Die Zieldateigröße basiert auf der aktuellen Größe der Tabelle. Für Tabellen, die kleiner sind als 2,56 TB, beträgt die automatisch optimierte Größe der Zieldatei 256 MB. Bei Tabellen mit einer Größe zwischen 2,56 TB und 10 TB steigt die Zielgröße linear von 256 MB auf 1 GB. Für Tabellen, die größer sind als 10 TB, beträgt die Zieldateigröße 1 GB.
Hinweis
Wenn die Zieldateigröße für eine Tabelle ansteigt, werden vorhandene Dateien mit dem Befehl OPTIMIZE nicht erneut optimiert und in größere Dateien umgewandelt. Eine große Tabelle kann daher immer einige Dateien enthalten, die kleiner sind als die Zielgröße. Wenn es erforderlich ist, auch diese kleineren Dateien in größere Dateien zu optimieren, können Sie mit der Tabelleneigenschaft targetFileSize eine feste Zieldateigröße für die Tabelle konfigurieren.
Wenn eine Tabelle inkrementell geschrieben wird, ergeben sich abhängig von der Tabellengröße in etwa folgende Zieldateigrößen und Dateianzahlen. Die Dateianzahl in dieser Tabelle ist nur ein Beispiel. Die tatsächlichen Ergebnisse hängen von zahlreichen Faktoren ab.
| Tabellengröße | Größe der Zieldatei | Ungefähre Anzahl von Dateien in der Tabelle |
|---|---|---|
| 10 GB | 256 MB | 40 |
| 1 TB | 256 MB | 4096 |
| 2,56 TB | 256 MB | 10.240 |
| 3 Terabyte | 307 MB | 12108 |
| 5 TB | 512 MB | 17339 |
| 7 TB | 716 MB | 20784 |
| 10 TB | 1 GB | 24437 |
| 20 TB | 1 GB | 34437 |
| 50 TB | 1 GB | 64437 |
| 100 TB | 1 GB | 114437 |
Einschränken der Zeilen, die in einer Datendatei geschrieben werden
Bei Tabellen mit begrenztem Datenvolumen tritt möglicherweise ein Fehler auf, wenn die Anzahl der Zeilen in einer bestimmten Datendatei die Supportlimits des Parquet-Formats überschreitet. Um diesen Fehler zu vermeiden, können Sie die SQL-Sitzungskonfiguration spark.sql.files.maxRecordsPerFile verwenden, um die maximale Anzahl von Datensätzen anzugeben, die in eine einzelne Datei für eine Tabelle geschrieben werden sollen. Wenn Sie null oder einen negativen Wert angeben, gilt kein Grenzwert.
In Databricks Runtime 11.3 LTS und höher können Sie auch die DataFrameWriter-Option maxRecordsPerFile verwenden, wenn Sie die DataFrame-APIs zum Schreiben in eine Tabelle verwenden. Bei Angabe von maxRecordsPerFile wird der Wert der SQL-Sitzungskonfiguration spark.sql.files.maxRecordsPerFile ignoriert.
Hinweis
Databricks empfiehlt die Verwendung dieser Option nicht, es sei denn, dies ist erforderlich, um den oben genannten Fehler zu vermeiden. Diese Einstellung kann für einige verwaltete Unity Catalog-Tabellen mit sehr begrenztem Datenvolumen weiterhin erforderlich sein.

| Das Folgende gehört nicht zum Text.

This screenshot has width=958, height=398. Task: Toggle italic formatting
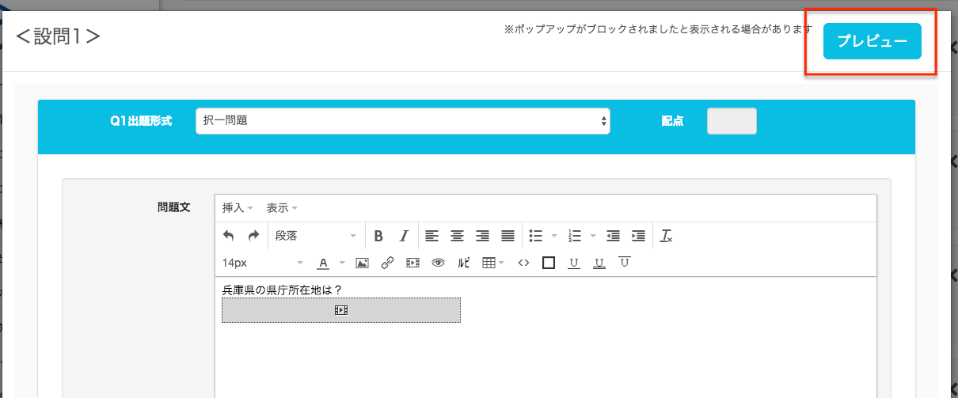tap(404, 236)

Upgrade auf automatische Komprimierung im Hintergrund
Die automatische Komprimierung im Hintergrund ist für verwaltete Unity Catalog-Tabellen in Databricks Runtime 11.3 LTS und höher verfügbar. Gehen Sie bei der Migration einer Legacyworkload oder tabelle wie folgt vor:
- Entfernen Sie die Spark-Konfiguration
spark.databricks.delta.autoCompact.enabled(Delta) oderspark.databricks.iceberg.autoCompact.enabled(Iceberg) aus den Konfigurationseinstellungen für Cluster oder Notizbücher. - Führen Sie
ALTER TABLE <table_name> UNSET TBLPROPERTIES (delta.autoOptimize.autoCompact)für jede Tabelle (Delta) oderALTER TABLE <table_name> UNSET TBLPROPERTIES (iceberg.autoOptimize.autoCompact)(Iceberg) aus, um alle älteren Einstellungen für die automatische Komprimierung zu entfernen.
Nach dem Entfernen dieser Legacykonfigurationen sollte die automatische Komprimierung im Hintergrund automatisch für alle verwalteten Unity Catalog-Tabellen ausgelöst werden.